(Given instruction) Express the entries below, from the line containing "Given: Uncheck Use" through the end of the entries, as a JSON list of strings with one string per line, omitting blank lines and leaving out any pictures.

(Entries provided)
-=-=-

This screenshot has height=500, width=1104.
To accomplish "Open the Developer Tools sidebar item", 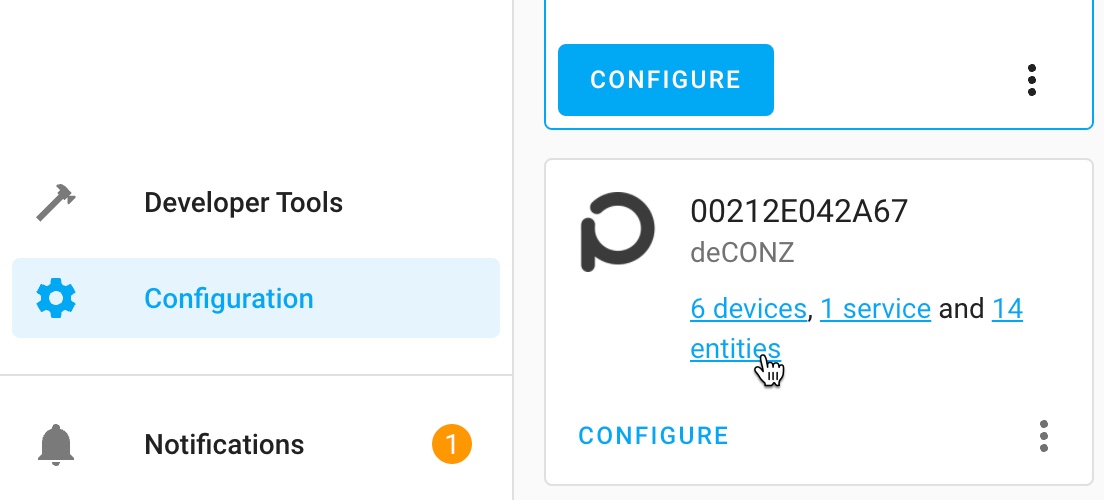I will pos(243,203).
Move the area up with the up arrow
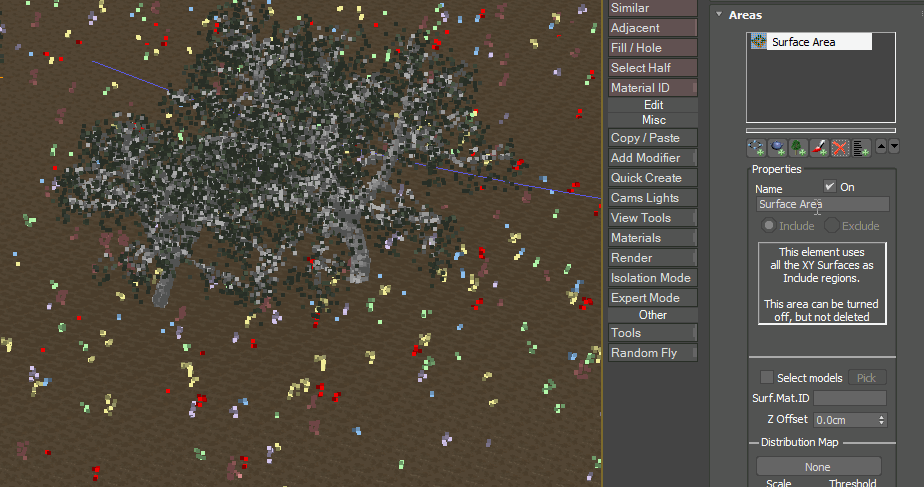Viewport: 924px width, 487px height. (x=881, y=146)
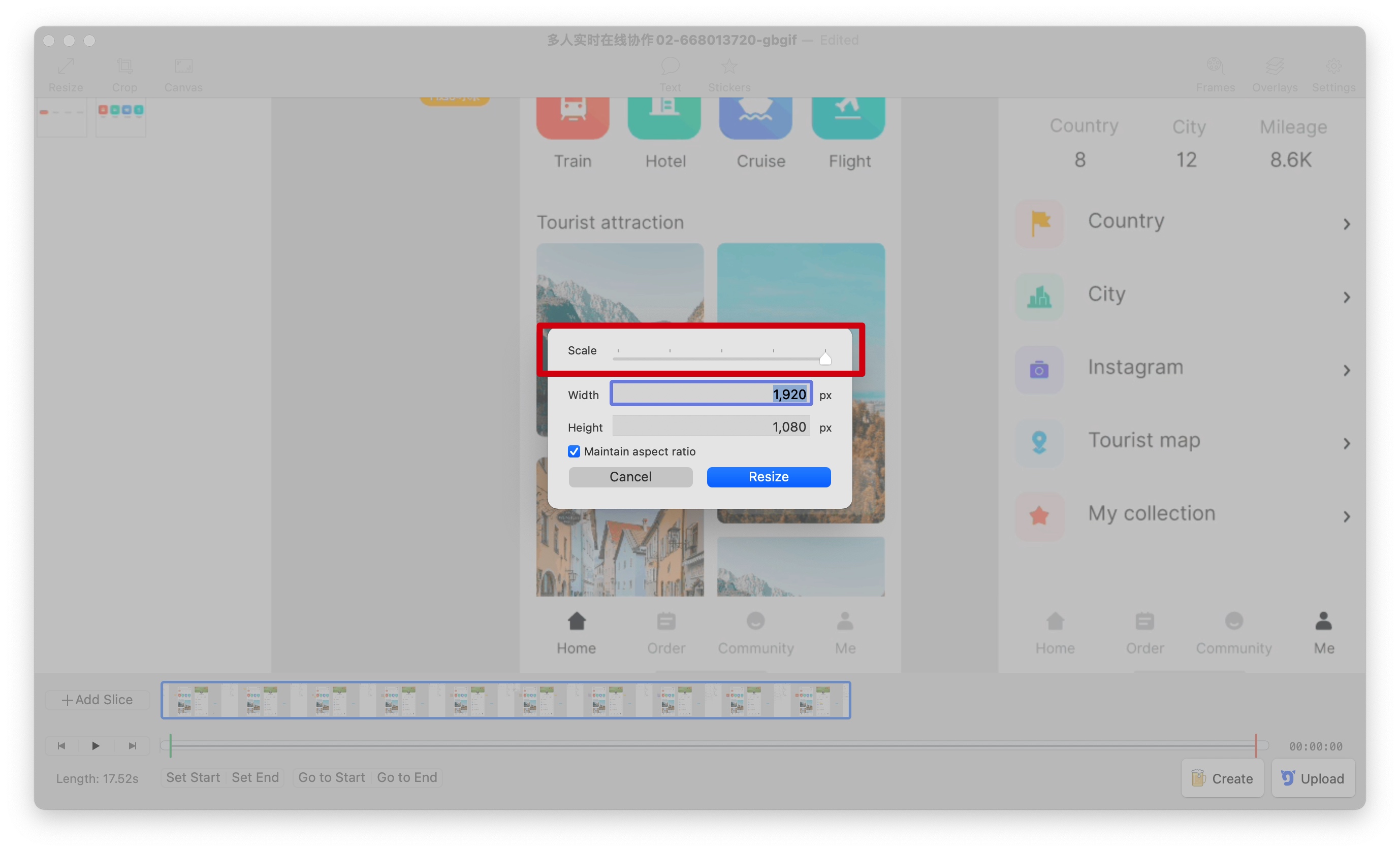
Task: Click Add Slice
Action: click(97, 700)
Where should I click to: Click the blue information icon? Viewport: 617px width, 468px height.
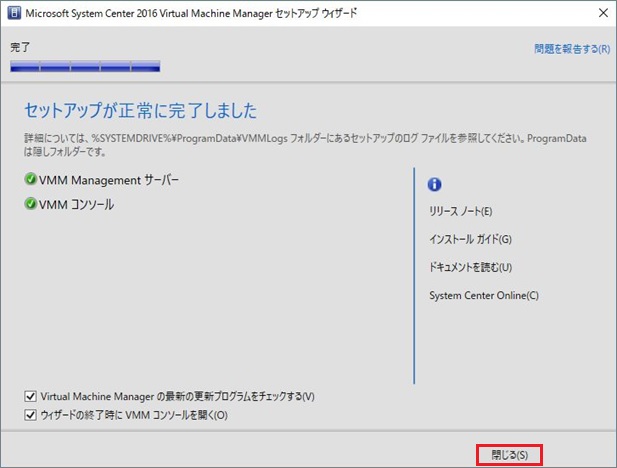(435, 184)
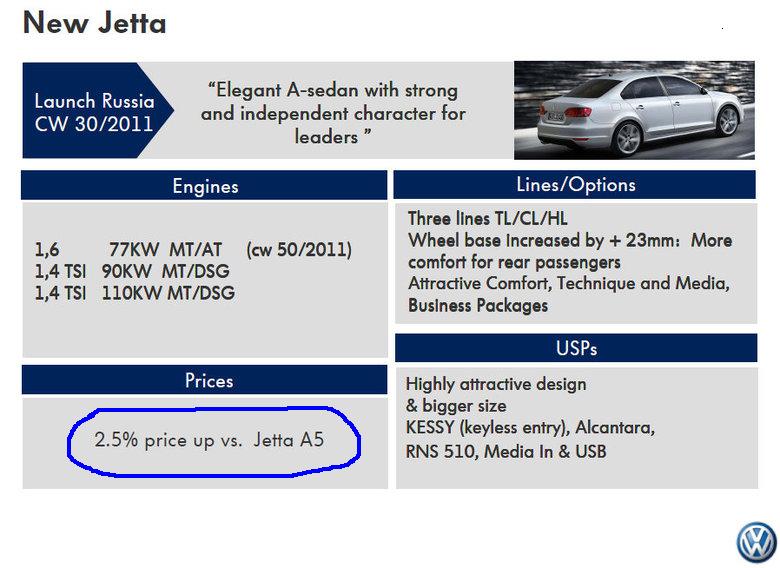Click the Highly attractive design text
The height and width of the screenshot is (568, 780).
coord(496,384)
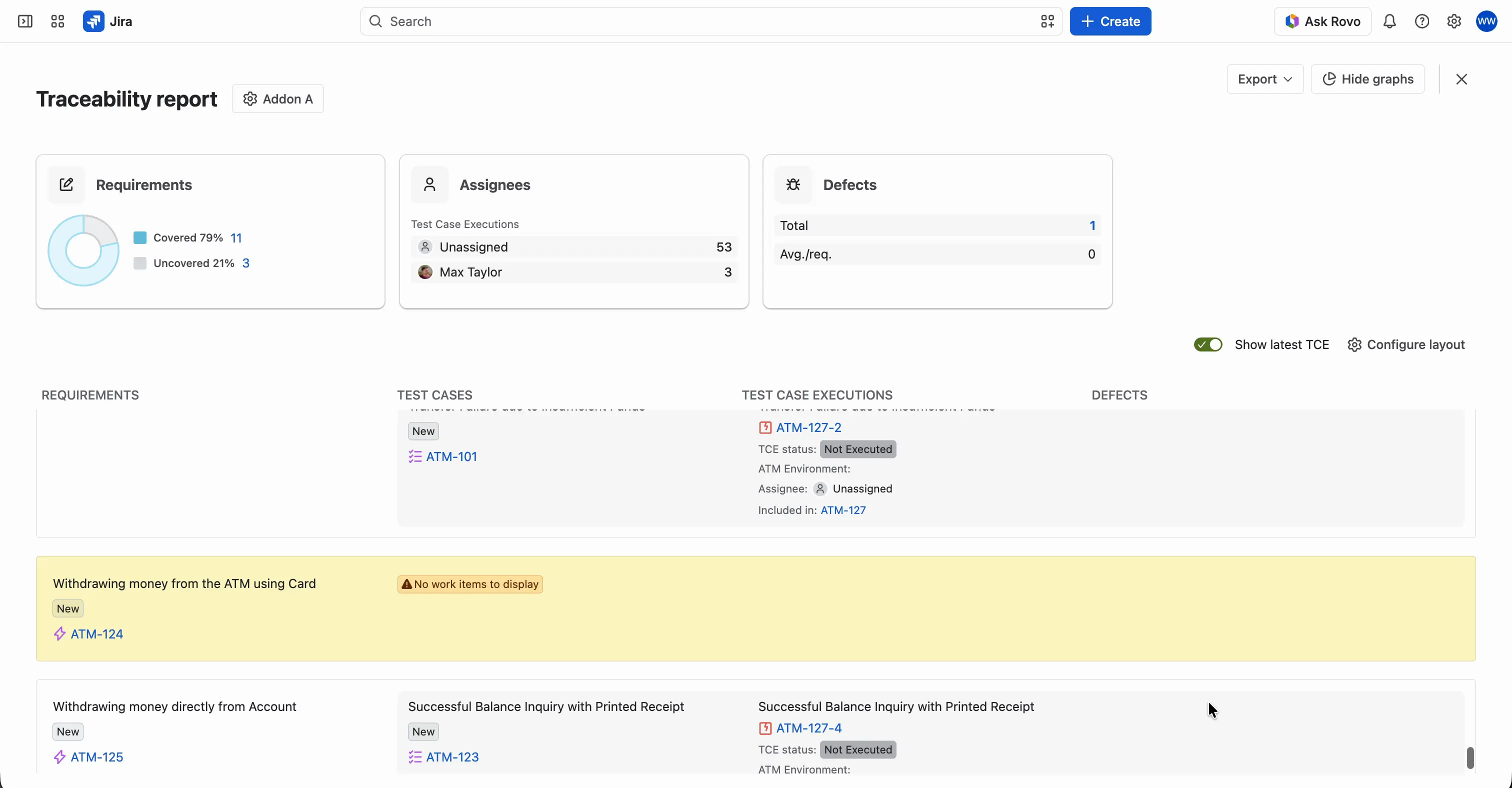This screenshot has height=788, width=1512.
Task: Click the Create button
Action: [1110, 22]
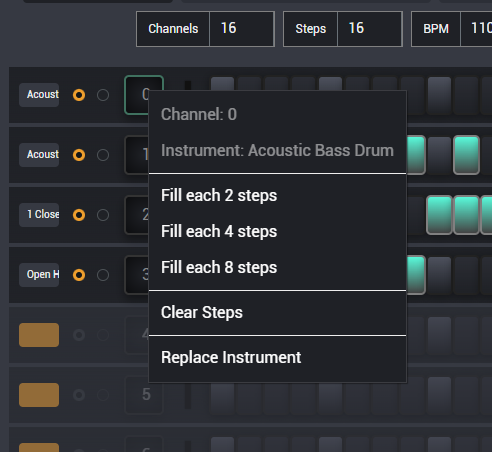Enable solo circle on 1 Close channel

tap(103, 215)
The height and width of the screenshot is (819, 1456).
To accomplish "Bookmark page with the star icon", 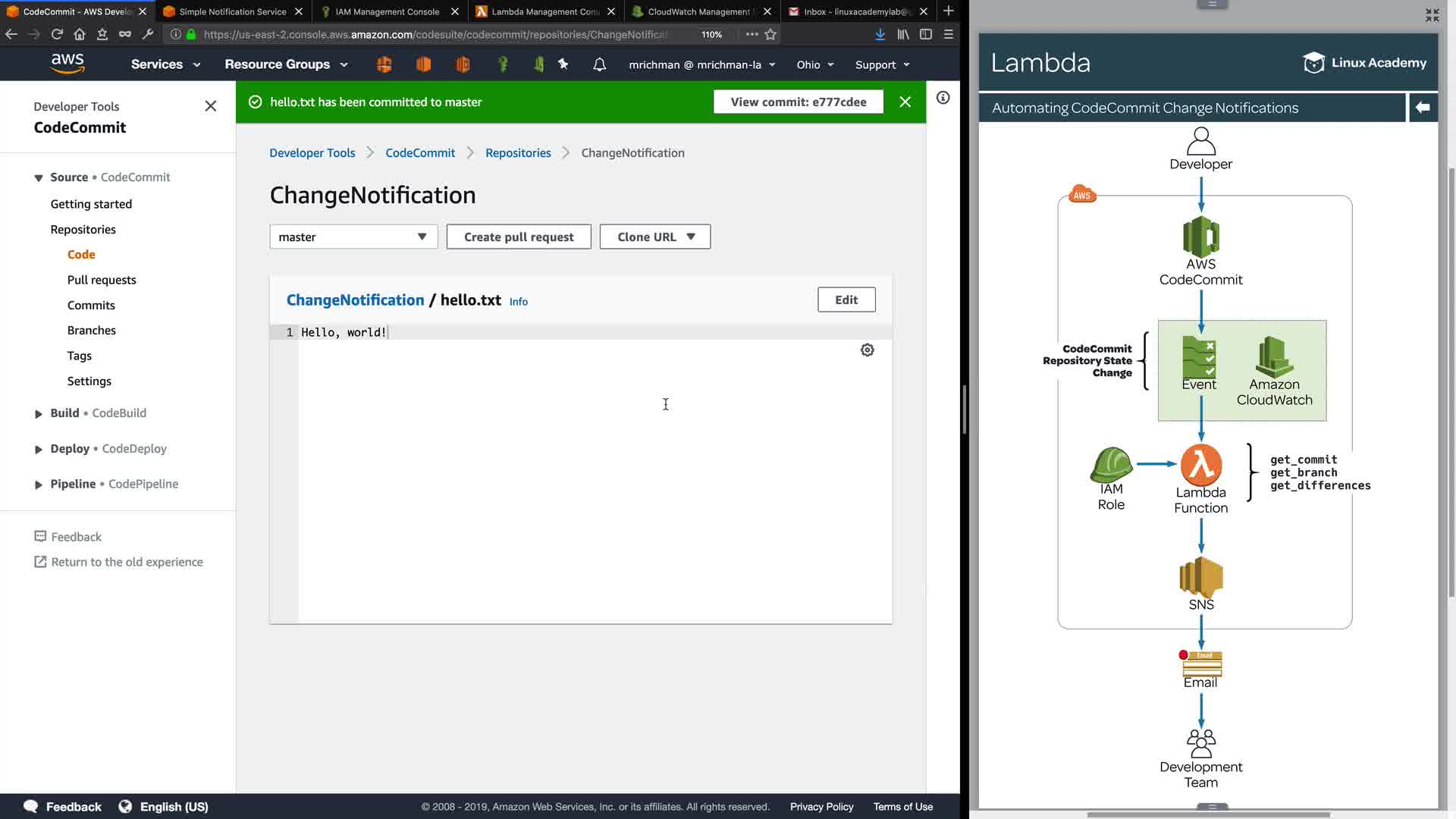I will point(770,34).
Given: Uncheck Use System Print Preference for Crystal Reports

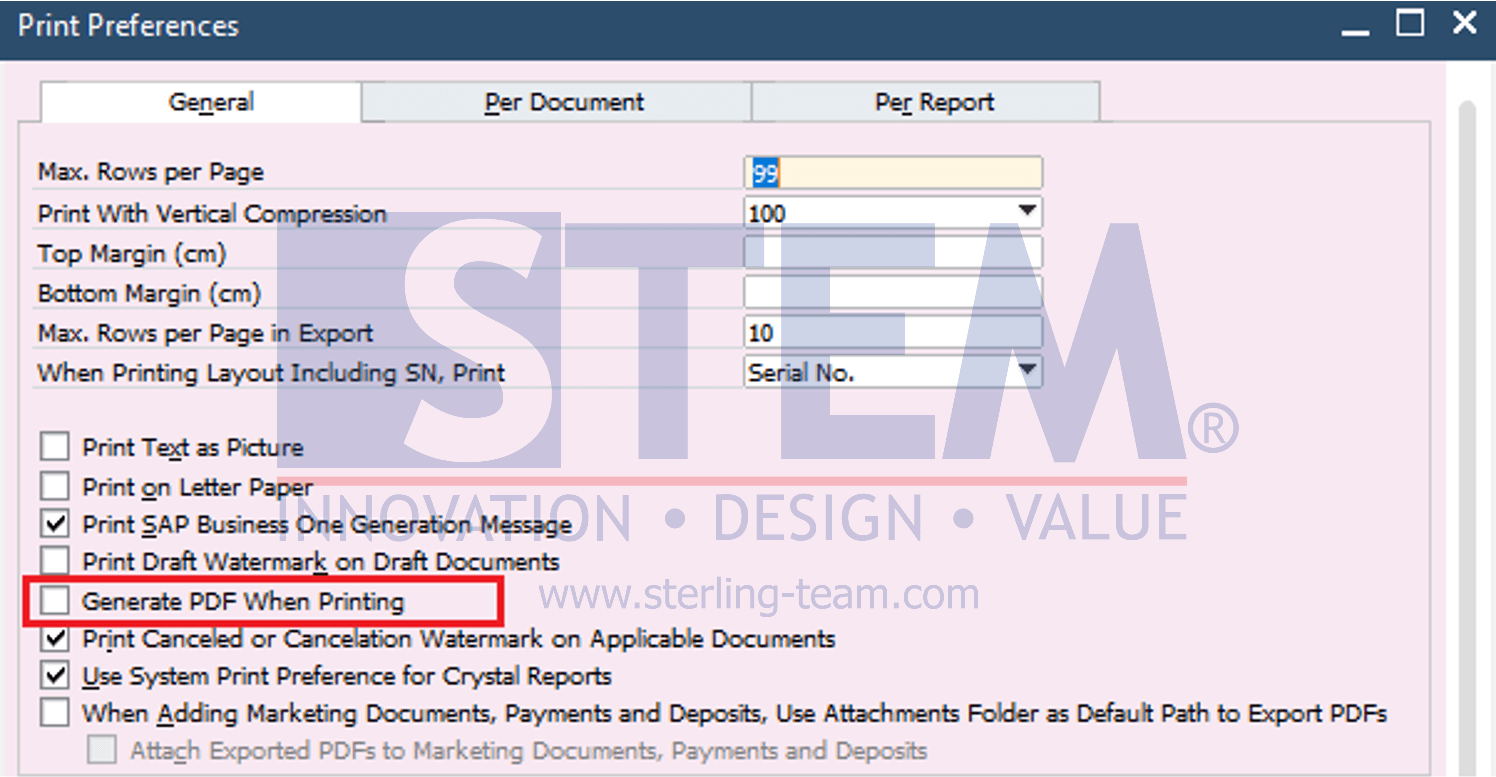Looking at the screenshot, I should click(x=55, y=676).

-=-=-

(Response)
[
  "Given: Uncheck Use System Print Preference for Crystal Reports",
  "Looking at the screenshot, I should click(x=55, y=676)."
]